Inibaru.id – Istilah “tiji tibeh” pasti sudah nggak asing di telinga masyarakat yang tinggal di Karesidenan Surakarta. Itu adalah prinsip hidup yang dipegang kuat oleh Pangeran Sambernyowo atau penguasa pertama Mangkunegaran.
Baru-baru ini, dengan maksud mengusung kearifan lokal, Kapolres Wonogiri AKBP Andi Muhammad Indra Waspada Amirullah merumuskan konsep kerja bernama Wonogiri SUPER yang merupakan kepanjangan dari Santun, Unggul, Prediktif, Empati, dan Religius. Wonogiri SUPER itu dijalankan dengan landasan filosofi tiji tibeh.
Tiji Tibeh adalah ajaran Pangeran Sambernyawa yang berarti 'Mati Siji Mati Kabeh, Mukti Siji Mukti Kabeh'. Prinsip tersebut mengajarkan semangat kebersamaan antara pemimpin dan bawahannya.
“Wonogiri SUPER dirumuskan untuk penguatan internal, agar Polres Wonogiri memiliki fondasi yang kuat. Sehingga, pelaksanaan kegiatan tugas Polri dalam melindungi, mengayomi, dan melayani masyarakat serta penegakan hukum bisa dilaksanakan secara maksimal," kata Indra di Mapolres Wonogiri, Senin (30/1/2023).
Siapakah Pangeran Sambernyowo?
Pangeran Sambernyowo atau RM Said adalah sosok pemberontak yang ditakuti di era kepemimpinan Paku Buwono (PB) II di Kerajaan Mataram Islam. Bersama pasukannya, Pangeran Sambernyowo bertahun-tahun memerangi Belanda dan Mataram.
Pemberontakan itu berakhir pada 17 Maret 1757 dengan Perjanjian Salatiga antara RM Said dengan PB III yang membagi wilayah Kerajaan Mataram untuk kali kedua setelah Perjanjian Giyanti dua tahun sebelumnya. RM Said mendapat wilayah kemudian diberi nama Kadipaten Mangkunegaran dan menjadi Mangkunagoro I.

- [Soal Latihan 1]: Salin ulang baris data secara persis, mulai dari baris yang memuat "Every (171, 1383)" sampai dengan baris yang memuat "oboes (789, 844)", termasuk kedua baris tersebut.
- [Soal Latihan 2]: Lanjutkan teks tentang tiji tibeh, dimulai setelah kalimat terakhirnya.
Teks tentang tiji tibeh tidak berhubungan dengan baris data.

Baris untuk menemukan item yang ditampilkan:

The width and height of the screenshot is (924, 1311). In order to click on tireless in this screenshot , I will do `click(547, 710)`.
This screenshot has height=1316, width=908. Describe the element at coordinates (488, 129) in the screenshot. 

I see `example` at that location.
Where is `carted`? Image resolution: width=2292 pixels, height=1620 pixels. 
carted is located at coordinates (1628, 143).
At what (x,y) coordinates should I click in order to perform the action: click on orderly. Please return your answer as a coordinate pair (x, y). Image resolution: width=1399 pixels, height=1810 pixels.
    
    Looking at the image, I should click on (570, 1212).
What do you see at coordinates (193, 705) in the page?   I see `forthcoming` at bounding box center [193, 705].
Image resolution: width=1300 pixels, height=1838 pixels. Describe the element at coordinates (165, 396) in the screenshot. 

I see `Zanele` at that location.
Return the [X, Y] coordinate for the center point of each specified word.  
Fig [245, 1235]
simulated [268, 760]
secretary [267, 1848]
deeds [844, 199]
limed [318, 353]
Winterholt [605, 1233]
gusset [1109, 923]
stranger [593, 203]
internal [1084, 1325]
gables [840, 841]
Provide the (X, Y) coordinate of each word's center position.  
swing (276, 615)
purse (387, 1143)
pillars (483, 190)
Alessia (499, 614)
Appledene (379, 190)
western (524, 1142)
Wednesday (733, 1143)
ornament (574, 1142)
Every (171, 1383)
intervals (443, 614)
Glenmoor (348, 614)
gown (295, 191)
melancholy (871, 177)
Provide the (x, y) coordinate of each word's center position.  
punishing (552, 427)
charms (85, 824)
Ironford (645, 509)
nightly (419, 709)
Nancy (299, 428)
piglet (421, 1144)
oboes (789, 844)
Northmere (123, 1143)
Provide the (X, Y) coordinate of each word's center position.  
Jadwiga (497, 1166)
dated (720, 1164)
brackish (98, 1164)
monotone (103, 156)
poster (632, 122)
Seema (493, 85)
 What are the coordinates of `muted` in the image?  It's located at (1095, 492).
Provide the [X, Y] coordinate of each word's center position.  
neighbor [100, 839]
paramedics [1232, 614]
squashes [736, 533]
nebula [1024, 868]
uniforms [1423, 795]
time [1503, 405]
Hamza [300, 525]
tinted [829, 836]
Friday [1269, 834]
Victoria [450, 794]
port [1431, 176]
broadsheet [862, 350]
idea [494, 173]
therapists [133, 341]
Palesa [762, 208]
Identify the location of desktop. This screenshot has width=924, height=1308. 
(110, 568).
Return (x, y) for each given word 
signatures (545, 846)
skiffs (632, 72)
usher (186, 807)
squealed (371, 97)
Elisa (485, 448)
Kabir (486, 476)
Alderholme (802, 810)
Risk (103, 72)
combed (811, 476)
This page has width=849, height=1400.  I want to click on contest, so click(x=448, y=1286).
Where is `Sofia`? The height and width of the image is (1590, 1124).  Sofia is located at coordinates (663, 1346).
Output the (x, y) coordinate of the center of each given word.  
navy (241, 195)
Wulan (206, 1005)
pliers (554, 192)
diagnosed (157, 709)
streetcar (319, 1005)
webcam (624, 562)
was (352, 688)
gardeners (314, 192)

- [Jawaban Latihan 1]:
Every (171, 1383)
intervals (443, 614)
Glenmoor (348, 614)
gown (295, 191)
melancholy (871, 177)
Provide the (x, y) coordinate of each word's center position.  
punishing (552, 427)
charms (85, 824)
Ironford (645, 509)
nightly (419, 709)
Nancy (299, 428)
piglet (421, 1144)
oboes (789, 844)

- [Jawaban Latihan 2]:
Makna Tiji Tibeh
Filosofi hidup tiji tibeh melekat kuat dan selalu diterapkan oleh Pangeran Sambernyowo dalam berhubungan dengan para prajuritnya. Salah satu buktinya adalah pada saat peperangan di hutan Sitakrepyak tahun 1756.
Peperangan itu berjalan timpang karena jumlah pasukan RM Said lebih sedikit ketimbang Belanda. Tapi, saat itu Sang Pangeran menggelorakan semangat kepada seluruh pasukannya. Akhirnya, Sambernyowo berhasil memenggal kepala pemimpin pasukan Belanda, Kapten Van Der Pol.
Konsep tiji tibeh juga tampak dari sikapnya saat membagi rampasan perang. Sosok yang pada 1983 ditetapkan sebagai pahlawan nasional dan mendapat penghargaan Bintang Mahaputra itu membagi rata harta pampasan perang dengan seluruh pasukan. Nggak jarang dia meminta giliran paling akhir ketika memilih barang rampasan perang.
Itulah sekilas tentang makna dari semboyan tiji tibeh milik Pangeran Sambernyowo. Maknanya yang bagus itu membuat kita nggak heran kenapa Kapolsek Wongiri menjadikan itu sebagai prinsip dalam menjalankan programnya ya, Millens? (Siti Khatijah/E07)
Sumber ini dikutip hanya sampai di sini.